Üniversitelerde yetiştirilen öğretmenlerin yeterliliği açık ve toplumsal bir sistem olan eğitimi doğrudan etkiler. Bu bakımdan eğitim sistemi içinde görev alacak öğretmenlerin gerek hizmet öncesinde, gerekse hizmet içinde, iyi bir biçimde yetiştirilmeleri eğitim hizmetlerinin kalitesi için hayati önem taşımaktadır (Şişman, 2000). Ayrıca öğretmenlerin ölçme ve değerlendirme yeterliliğinin, öğrenciler hakkında alınacak eğitimsel kararlara dayanak oluşturduğu ve yeri gelince okul yöneticileri, öğrenciler ve aileler tarafından kullanıldığı düşünülürse, günümüzde uygulanan yapılandırmacı yaklaşım temelli coğrafya eğitiminde ders programlarının yürütücüleri olan öğretmenlere, ölçme ve değerlendirme konusunda önemli sorumluluklar düştüğü daha iyi anlaşılacaktır. Bu anlamda, Coğrafya öğretmeni yetiştiren kurumların, farklı türden ölçme ve değerlendirme araçlarını geliştiren, kullanan ve sonuçları

(20)

değerlendirebilen öğretmen adayları yetiştirmeleri bir zorunluluktur.

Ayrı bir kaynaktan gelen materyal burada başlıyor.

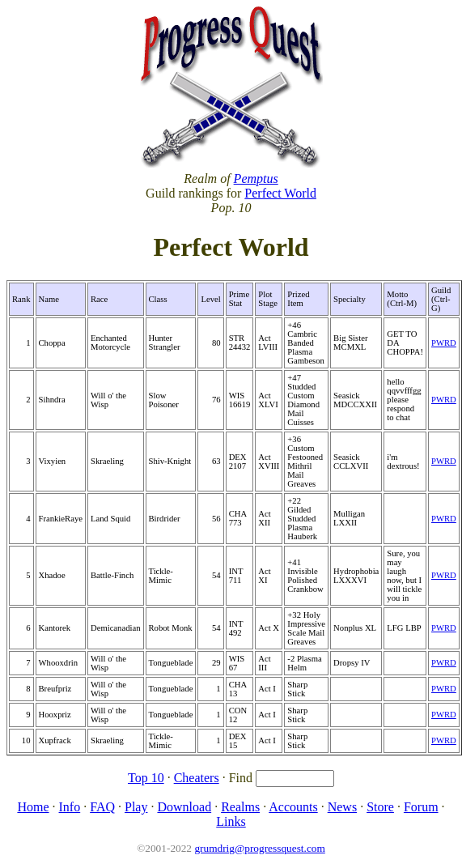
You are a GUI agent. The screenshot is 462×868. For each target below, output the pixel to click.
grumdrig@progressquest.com (259, 848)
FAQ (102, 806)
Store (380, 806)
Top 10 (146, 777)
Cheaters (197, 777)
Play (136, 806)
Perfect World (280, 193)
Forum (421, 806)
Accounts (293, 806)
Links (231, 821)
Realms (240, 806)
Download (184, 806)
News (342, 806)
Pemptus (256, 178)
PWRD (443, 343)
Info (70, 806)
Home (32, 806)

Öte yandan, alanda görev yapan coğrafya öğretmenleri ile yapılan araştırmalarda öğretmen yetiştiren yükseköğretim kurumlarında yer alan ölçme ve değerlendirme derslerinin yetersiz olarak algılandığı tespit edilmiştir (Karakuş ve Öztürk-Demirbaş, 2011; Bilgili, 2011; Akbaş-Gençtürk, 2013).

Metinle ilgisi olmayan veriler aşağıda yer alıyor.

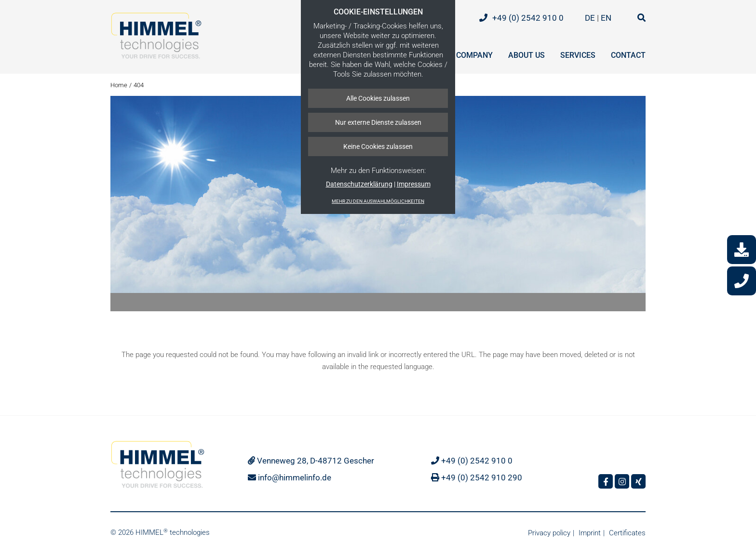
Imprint (590, 533)
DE (591, 18)
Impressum (414, 184)
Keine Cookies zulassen (378, 146)
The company (466, 55)
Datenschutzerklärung (359, 184)
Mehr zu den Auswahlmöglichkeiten (378, 201)
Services (578, 55)
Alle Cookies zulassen (378, 98)
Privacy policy (549, 533)
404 (138, 85)
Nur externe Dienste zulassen (378, 122)
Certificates (627, 533)
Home (119, 85)
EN (607, 18)
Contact (628, 55)
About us (526, 55)
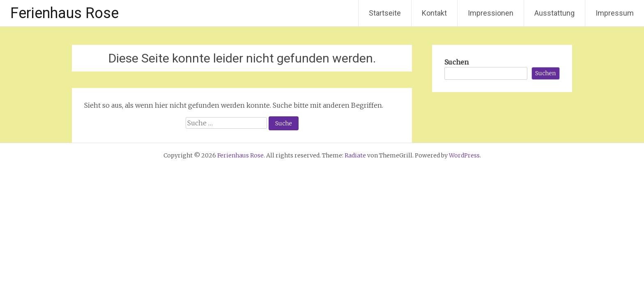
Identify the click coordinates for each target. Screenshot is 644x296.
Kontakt (434, 13)
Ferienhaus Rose (64, 13)
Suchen (456, 62)
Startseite (385, 13)
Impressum (614, 13)
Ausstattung (554, 13)
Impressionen (490, 13)
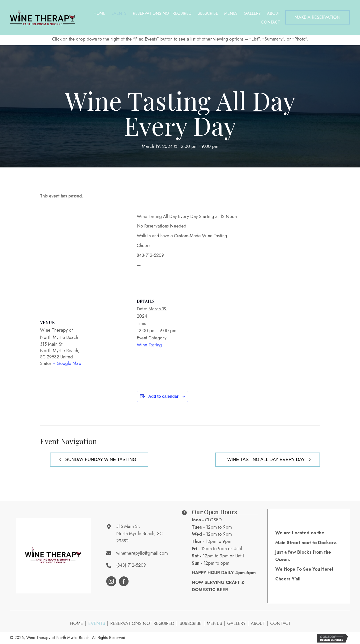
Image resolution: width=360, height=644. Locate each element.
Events (96, 623)
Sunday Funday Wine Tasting (100, 460)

Benzer bulgular, farklı alanlarda yapılan araştırmalarda da göze çarpmaktadır (Campell ve Evans 2000; Özsevgeç vd., 2004; Karaca, 2004; Adıyaman, 2005; Arık, 2006; Eyitmiş, 2007; Erdal, 2007; Gök ve Şahin, 2009; Kanatlı, 2008; Sağlam-Arslan, vd.,2009). Dolayısıyla, öğretmenlerin ölçme ve değerlendirmeye yönelik eksik bir eğitimsel donanımla mezun olup alanda çalışmaya başladığını söylemek mümkündür (Aydın, 2001; Gelbal ve Kelecioğlu, 2007; Kan, 2007; Birgin ve Gürbüz, 2008; Tay vd., 2009; Bal, 2009). Bu araştırma sonuçlarına dayanarak, üniversite eğitimleri sırasında ölçme ve değerlendirmeye ilişkin yeterli düzeyde teorik ve uygulamalı eğitim almadıklarını düşünen öğretmenlerin, ölçme ve değerlendirme araçlarının kullanımına ilişkin olumsuz algılarının olduğu ve kendilerini bu konuda yeterli hissetmedikleri sonucuna ulaşılabilir.

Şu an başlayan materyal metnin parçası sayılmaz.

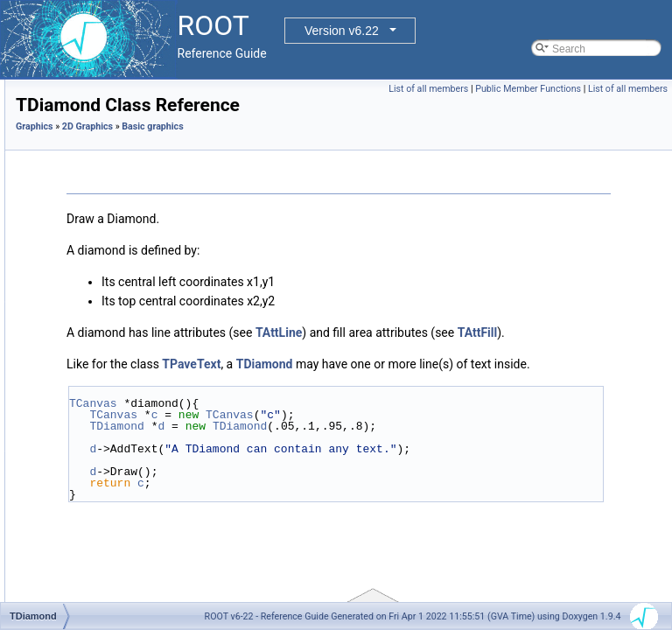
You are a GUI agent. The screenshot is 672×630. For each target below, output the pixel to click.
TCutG (101, 330)
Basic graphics (106, 137)
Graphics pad (102, 118)
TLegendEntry (118, 561)
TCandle (105, 253)
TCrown (104, 272)
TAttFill (388, 376)
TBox (98, 234)
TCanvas (312, 466)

Öğretmenler eğitim sürecinde bazen öğretici, bazen rehber, bazen de değerlendirici görevini üstlenmektedirler. Denilebilir ki öğretmenlerden, öğretimle başlayan bir süreci en nihayetinde sağlıklı bir değerlendirme ile bitirmeleri beklenmektedir. Öğretmenler, öğrencilerin hazır bulunuşluk düzeylerini ve gelişimlerini belirlemek, öğrencilerin gelişimlerine yönelik geri bildirimlerde bulunmak, öğrenme güçlüklerini belirlemek, öğretimin ve öğretim materyallerinin etkinliğini belirlemek, gelecekteki öğrenme süreçlerini planlamaya veri sağlamak, öğrencilerin güçlü ve zayıf yönlerini ortaya çıkarmak ve öğretim programlarının yeterliliğini belirlemeye bilgi sağlamak için ölçme ve değerlendirme yapmalıdır (Adanalı, 2008:21).

Yapılandırmacı yaklaşıma göre hazırlanan öğretim programda ölçme ve değerlendirme alanında yapılan en büyük değişiklik geleneksel ölçme ve değerlendirmenin yanında tamamlayıcı ölçme ve değerlendirme araçlarının kullanılmasının gerekliliğine vurgu yapılmasıdır. Öğretmenlerinin geleneksel ve tamamlayıcı ölçme ve değerlendirme tekniklerini yeterince tanımaları ve hangi

(21)

durumlarda ne tür ölçme ve değerlendirme tekniklerini kullanacaklarını bilmeleri bu açıdan önemlidir (Tay vd., 2009).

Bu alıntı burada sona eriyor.